Voucher and collection information in GenBank records

A core tenet of DNA barcoding initiative, beginning with the first workshops in 2003, is that reference sequences should be linked to vouchered specimens stored in museums, so that data can be re-checked. This also provides visibility to collections. For example, “GenBank DQ433554 Crotophaga ani voucher KU 89123 cytochrome oxidase subunit 1 (COI) gene, partial cds; mitochondrial”  contains voucher information in the title and the record itself, at least for those who know “KU” refers to University of Kansas. The GenBank file contains a “LinkOut” to the BOLD page which spells out the collection name. The GenBank file (and the BOLD record) could also include a “LinkOut” to the museum itself, although I do not find examples of this feature being used.

bold-systems-specimen-record

More generally, is collection information available in GenBank records? Taking birds as an example, there are 475,273 GenBank avian records; eliminating the five most-represented species (Chicken, Turkey, Mallard, Zebra Finch, Fairy Wren) leaves 108,766 sequences, of which about half (48,915) contain the word “voucher.” This sounds promising but my unscientific sample suggests most entries in the “voucher” field are cryptic designations that do not identify the institution storing the specimen. I tried searching by acronyms for some of the larger collections. Louisiana State University has the largest avian tissue collection in the world with about 40,000 specimens; searching “LSU AND aves[organism] AND voucher” returned only 1,148 records, which seems likely to underrepresent the museum’s contribution. Results for some other large collections were higher but still appear to be incorrectly small considering there are 100,000+ avian GenBank records: (Burke Museum (UWBM) 3,318; Field Museum (FMNH), 2,593;  American Museum of Natural History  (AMNH), 1,994;  Smithsonian (USNM), 1,920; University of Kansas (KU), 684 records).

I conclude that researchers and collections will benefit from following practices promoted by DNA barcode initiative for GenBank records including taking advantage of GenBank’s “LinkOut” feature.

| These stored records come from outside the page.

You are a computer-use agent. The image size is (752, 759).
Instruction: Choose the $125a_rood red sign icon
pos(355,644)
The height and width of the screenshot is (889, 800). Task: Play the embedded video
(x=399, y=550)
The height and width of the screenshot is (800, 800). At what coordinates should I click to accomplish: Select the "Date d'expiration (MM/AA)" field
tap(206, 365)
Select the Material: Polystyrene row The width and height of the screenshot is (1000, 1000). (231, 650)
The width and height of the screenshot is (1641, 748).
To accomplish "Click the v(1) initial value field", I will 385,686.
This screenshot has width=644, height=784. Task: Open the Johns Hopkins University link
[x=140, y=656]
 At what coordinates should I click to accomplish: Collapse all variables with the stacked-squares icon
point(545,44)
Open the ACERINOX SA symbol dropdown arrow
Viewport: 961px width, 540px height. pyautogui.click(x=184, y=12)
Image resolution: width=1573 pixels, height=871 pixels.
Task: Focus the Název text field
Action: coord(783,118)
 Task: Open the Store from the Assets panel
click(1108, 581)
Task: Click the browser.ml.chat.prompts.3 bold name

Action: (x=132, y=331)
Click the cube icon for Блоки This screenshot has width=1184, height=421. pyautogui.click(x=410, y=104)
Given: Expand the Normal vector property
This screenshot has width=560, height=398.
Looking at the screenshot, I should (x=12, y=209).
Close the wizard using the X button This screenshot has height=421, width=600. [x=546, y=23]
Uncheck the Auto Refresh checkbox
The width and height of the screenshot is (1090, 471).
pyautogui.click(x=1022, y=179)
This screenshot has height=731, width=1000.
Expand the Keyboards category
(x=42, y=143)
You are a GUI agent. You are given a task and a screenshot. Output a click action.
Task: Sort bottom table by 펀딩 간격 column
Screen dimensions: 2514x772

2 thoughts on “Voucher and collection information in GenBank records

  1. This is an interesting post and your efforts to sleuth collection records from GenBank entries are commendable. It is noteworthy that the barcoding community successfully lobbied for the addition of new fields to the INSDC (DDBJ, EMBL & GenBank) feature table to accommodate a structured reference to voucher specimens, GPS coordinates, name of collector, name of specimen identifier, etc. and these fields are now available for any sequence submission. Sadly, with the notable exception of Arctos, few museum databases yet support external linkage with GenBank or BOLD. Even fewer of them support dynamic web services… for those that even have online collection catalogs. Sadly it will be a long time before collection records are digitized and brought into the e-Biosphere, particularly for invertebrates. Even when such collection records are available online thru portals such as GBIF, without barcodes to qualify the application of Linnean names associated with each record it is difficult to interpret the validity of the results obtained…

  2. This is helpful reminder that “voucher” and related fields now available in GenBank are outcome of barcode initiative, with general benefit to collection and biodiversity science communities, and that there is a lot-of-opportunity/long-way-to-go to unlock scientific and social value of collections.